**Exercícios propostos:**
1. Segundo o texto sobre o festival, qual integrante da banda de Davina Lozier recebe destaque?
2. Escreva a continuação do texto sobre o festival, começando logo depois da última frase apresentada.

**Texto para leitura:**
——

A cantora meio francesa/meio dominicana Cyrille Aimée: bom, mas nem tanto |
Pra fechar, tivemos a cantora e tecladista Davina Lozier e seus Vagabonds. Seguindo a trilha já
apresentada por aqui pelos canadenses do The Shuffle Demons e pelas argentinas
do Bourbon Sweethearts, Davina faz uma música retrô, buscando os sons e os
clichês do jazz, do R&B e do rock dos anos 50. Sua banda é competente com
destaque para o trombonista Andrew Rogness. Em minha opinião, com toda a
intensidade mostrada no palco do Barra Shopping, Davina & The Vagabonds ficaram
devendo em qualidade de composição. Tanto que os dois momentos mais
interessantes e intensos do show foram as recriações de músicas de Fats Domino
e de Etta James. A própria cantora admitiu que sua versão nem chegaria aos pés
da diva falecida em 2012. Foi um final alegrinho para o festival deste ano.

——

**Linhas:**
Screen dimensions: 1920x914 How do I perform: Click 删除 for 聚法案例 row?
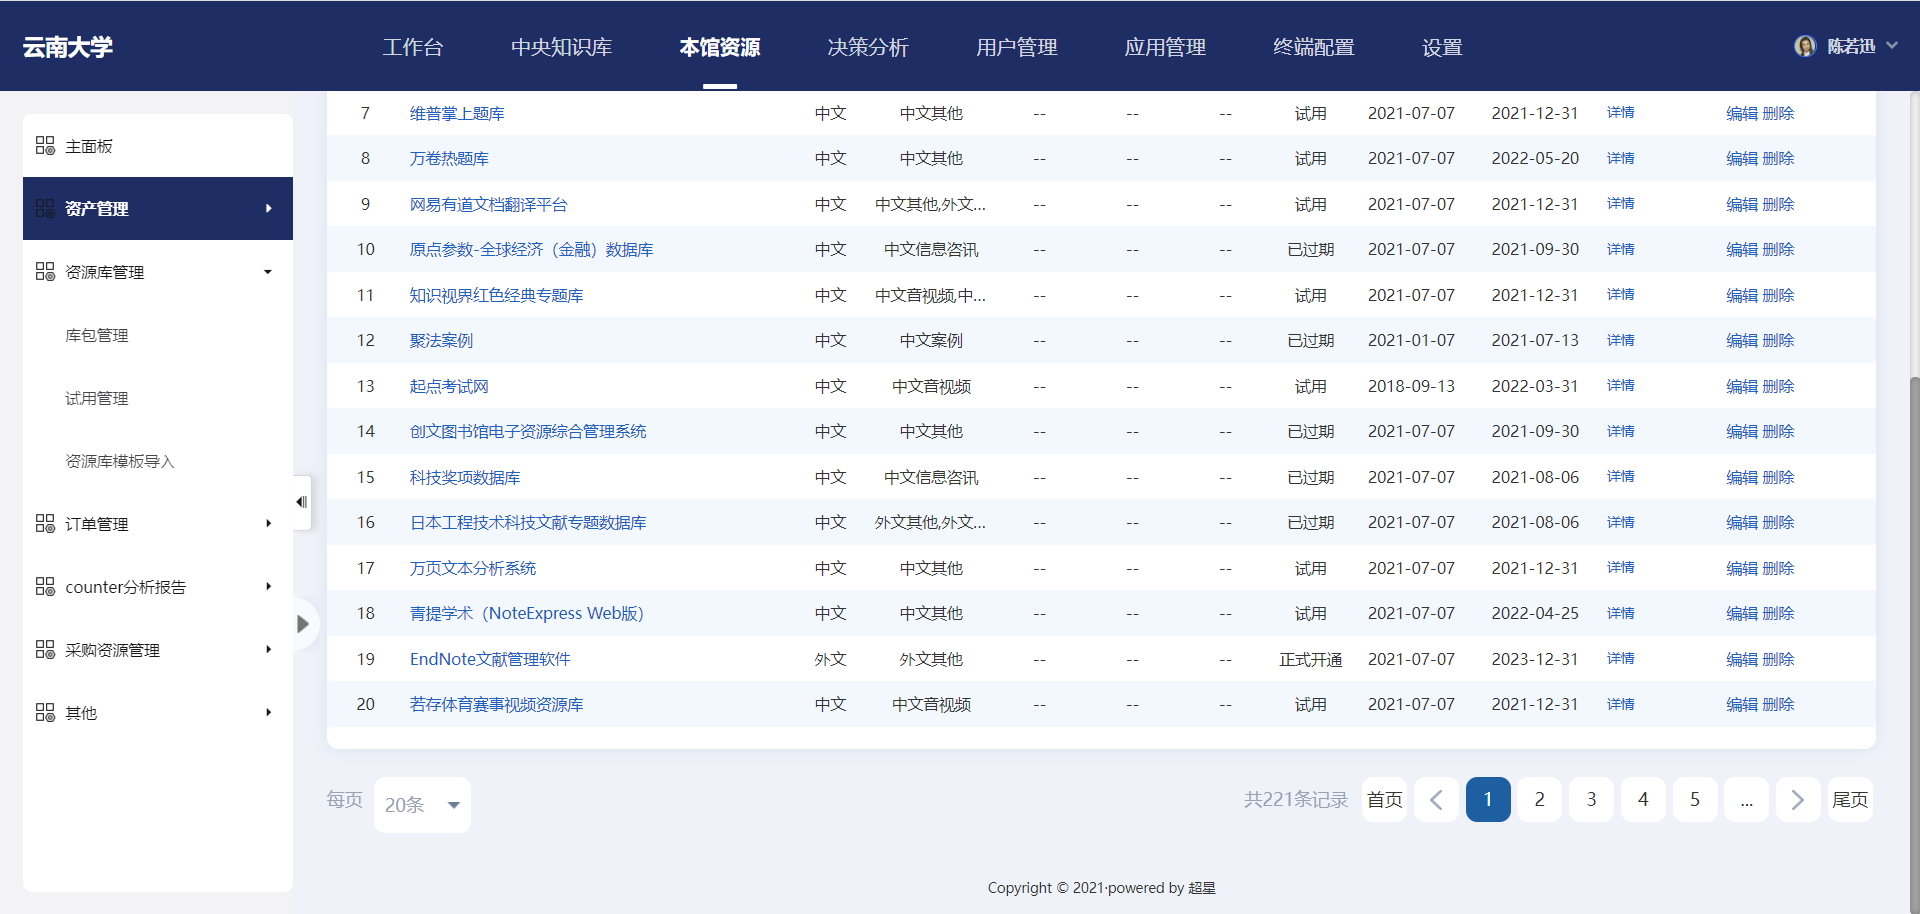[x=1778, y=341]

——

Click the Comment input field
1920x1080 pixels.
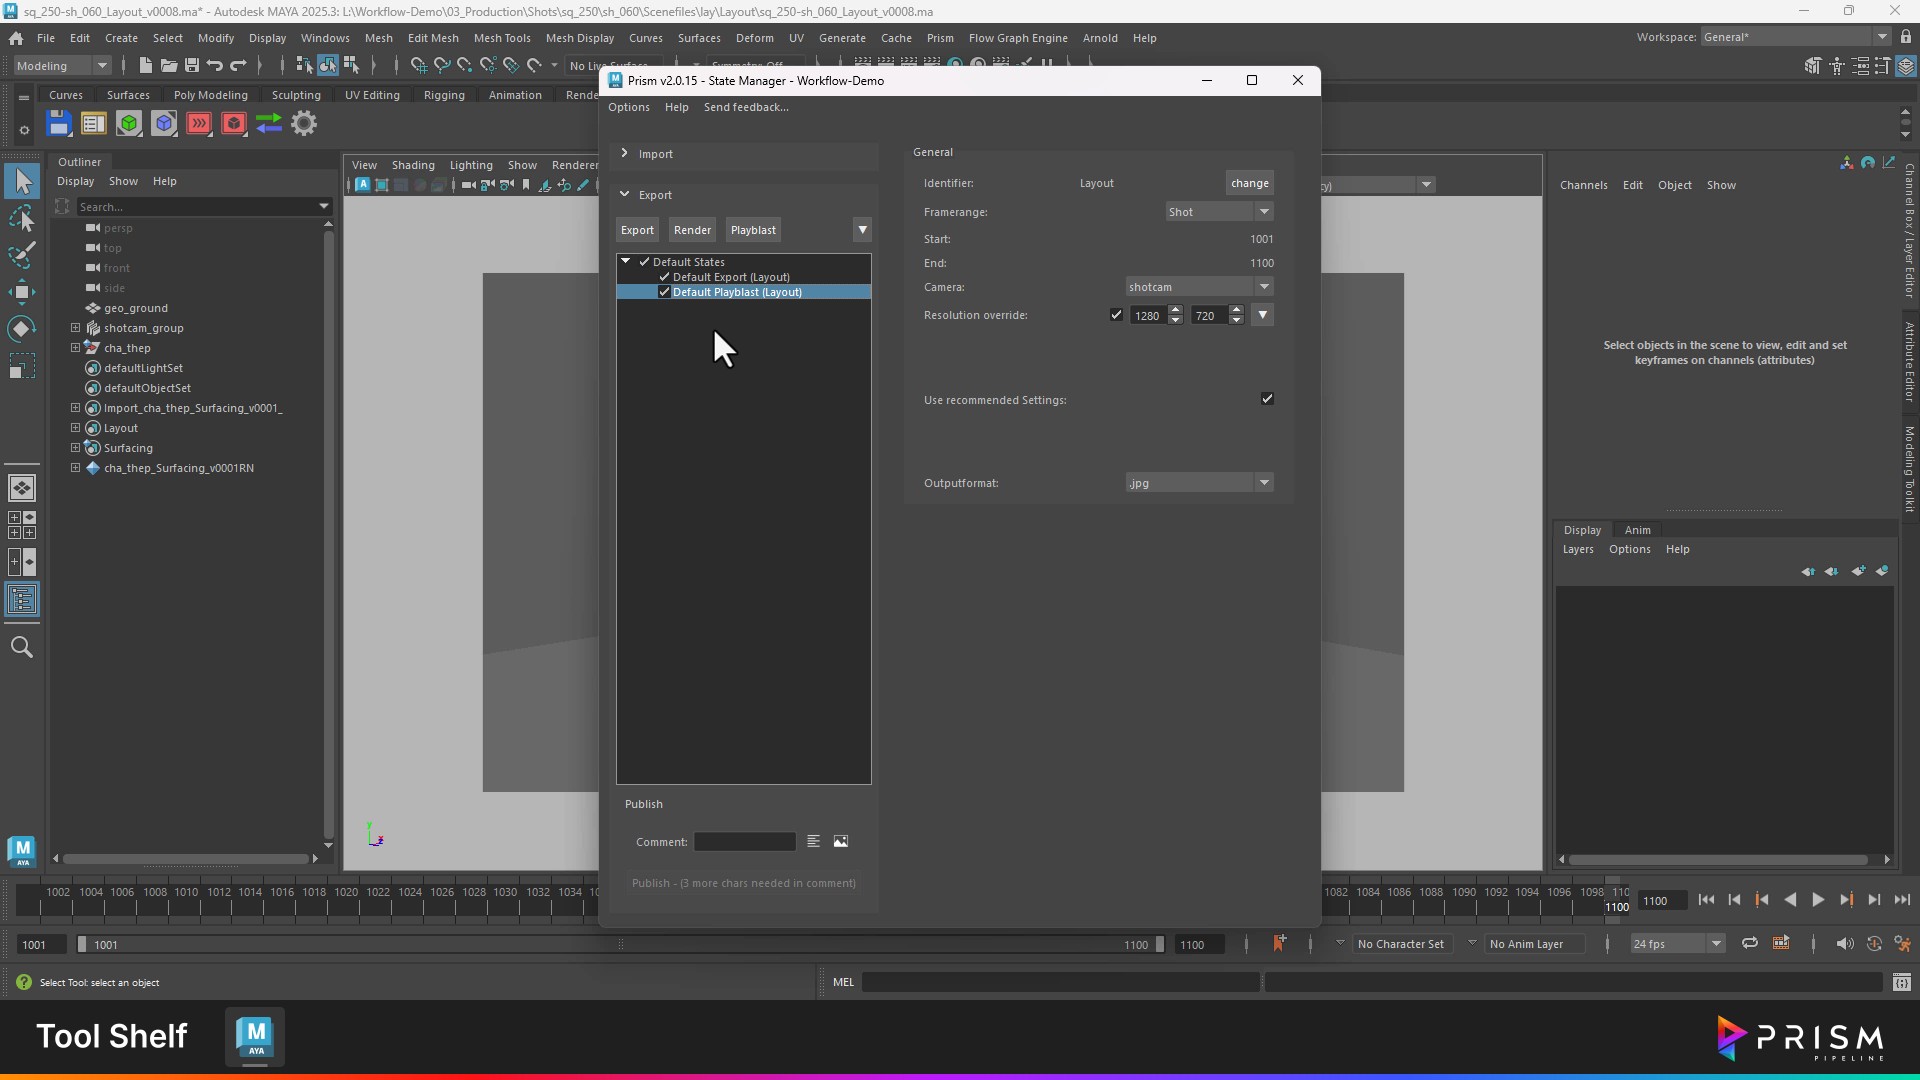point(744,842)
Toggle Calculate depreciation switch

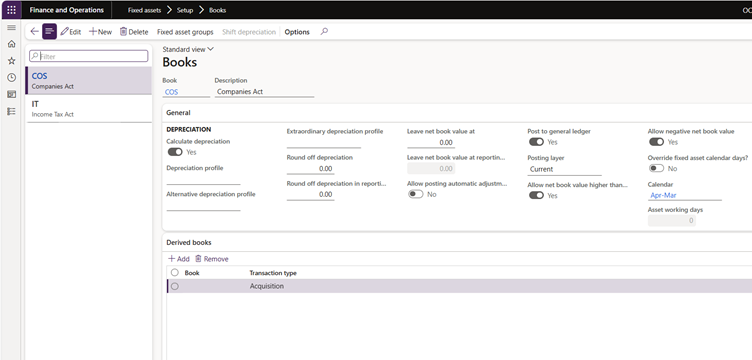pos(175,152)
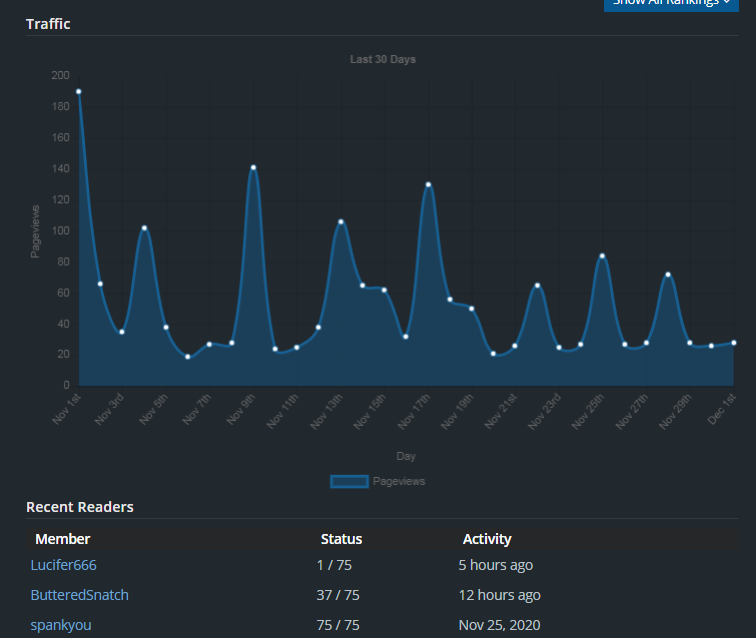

——

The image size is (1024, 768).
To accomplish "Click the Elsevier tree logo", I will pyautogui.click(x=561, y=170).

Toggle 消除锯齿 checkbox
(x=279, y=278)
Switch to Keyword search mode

——

**Respostas escritas:**
1. O trombonista Andrew Rogness.

2.
Homenagem do festival ao jornalista, escritor, pesquisador e crítico musical Juarez Fonseca |
Gostaria de elogiar a escolha de Juarez Fonseca como
homenageado desta edição e de Lucio Brancato como apresentador. Além de serem
meus amigos particulares, admiro o trabalho dos dois e fiquei muito feliz em
vê-los apoiando esta iniciativa bem-sucedida.
De qualquer maneira, louve-se a coragem e espírito de
coletividade que o trio Badia, Branco e Rhoden tiveram neste ano tão conturbado
para o país, de uma maneira geral, e para a cultura, especificamente, em
realizar o POA Jazz Festival. Obrigado, rapazes. Até a sexta edição!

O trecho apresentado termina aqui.